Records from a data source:
######
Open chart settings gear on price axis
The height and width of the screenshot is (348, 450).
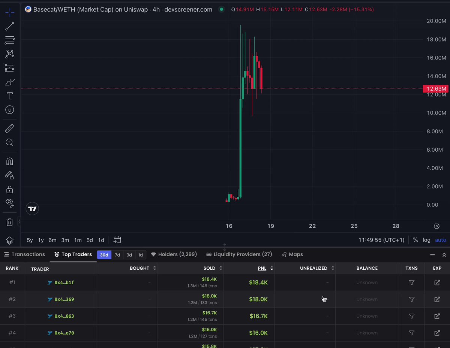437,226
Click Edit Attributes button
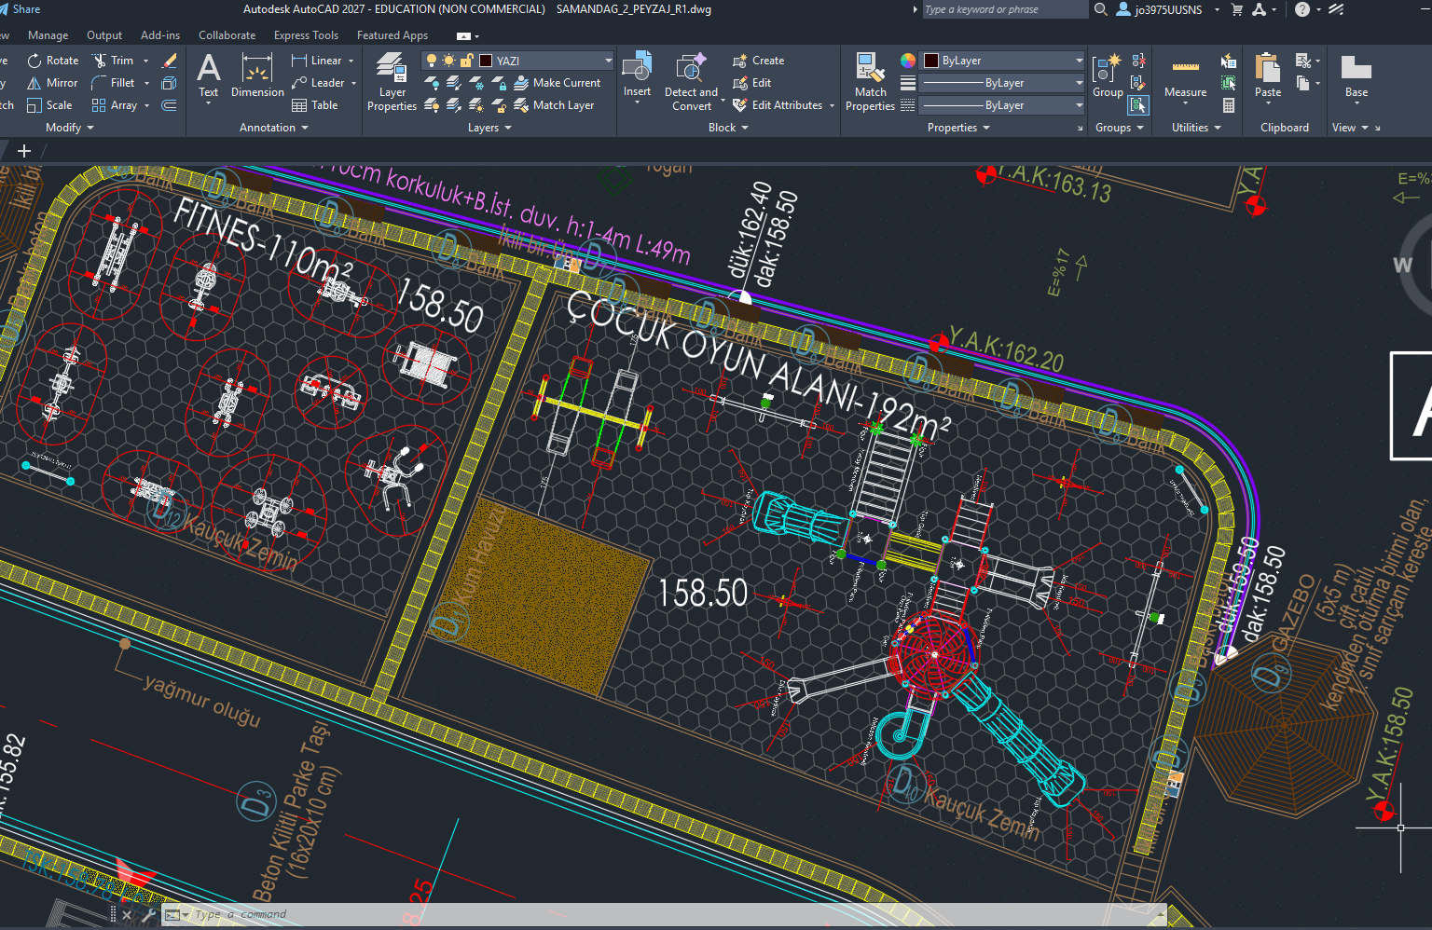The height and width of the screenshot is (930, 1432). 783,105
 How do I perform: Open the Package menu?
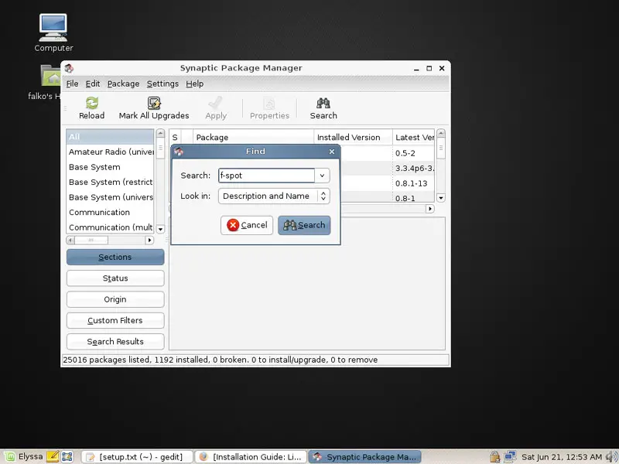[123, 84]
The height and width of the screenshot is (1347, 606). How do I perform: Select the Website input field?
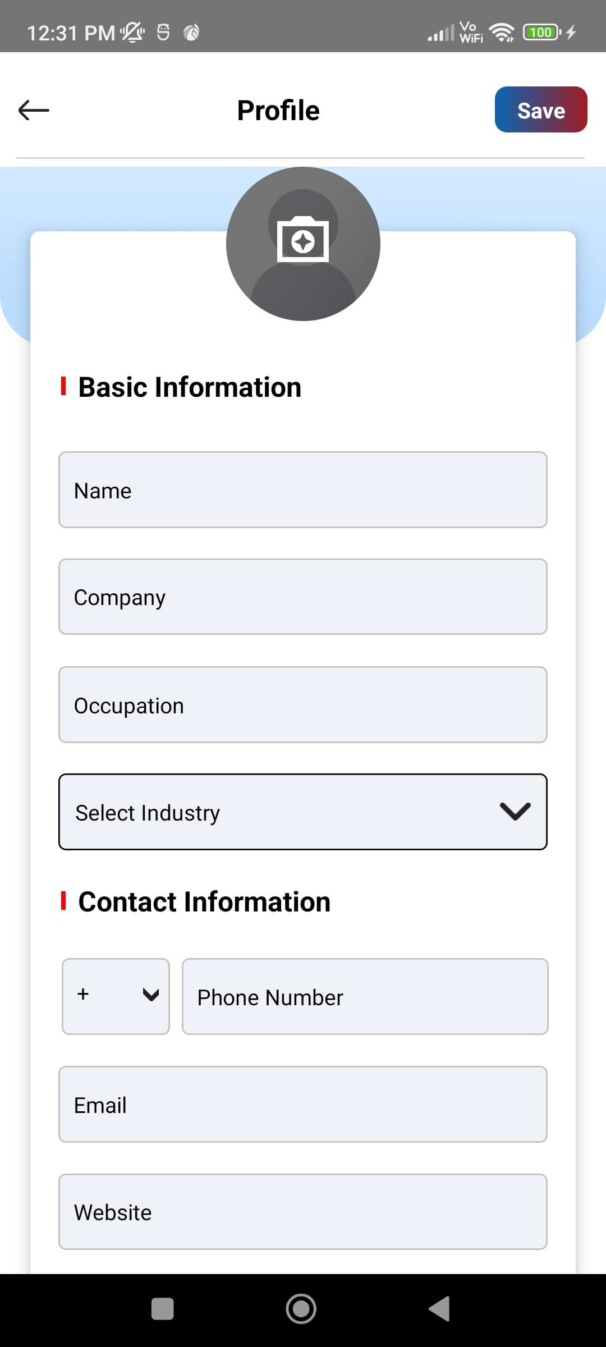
######
Output only the lines running from the one containing "Click Edit Attributes button" to the end of the records, inclusive and exact; skip the pictures.

Click Edit Attributes button
The height and width of the screenshot is (930, 1432). 783,105
 How do I perform: Open the Package menu?
[123, 84]
The height and width of the screenshot is (1347, 606). How do I perform: Select the Website input field?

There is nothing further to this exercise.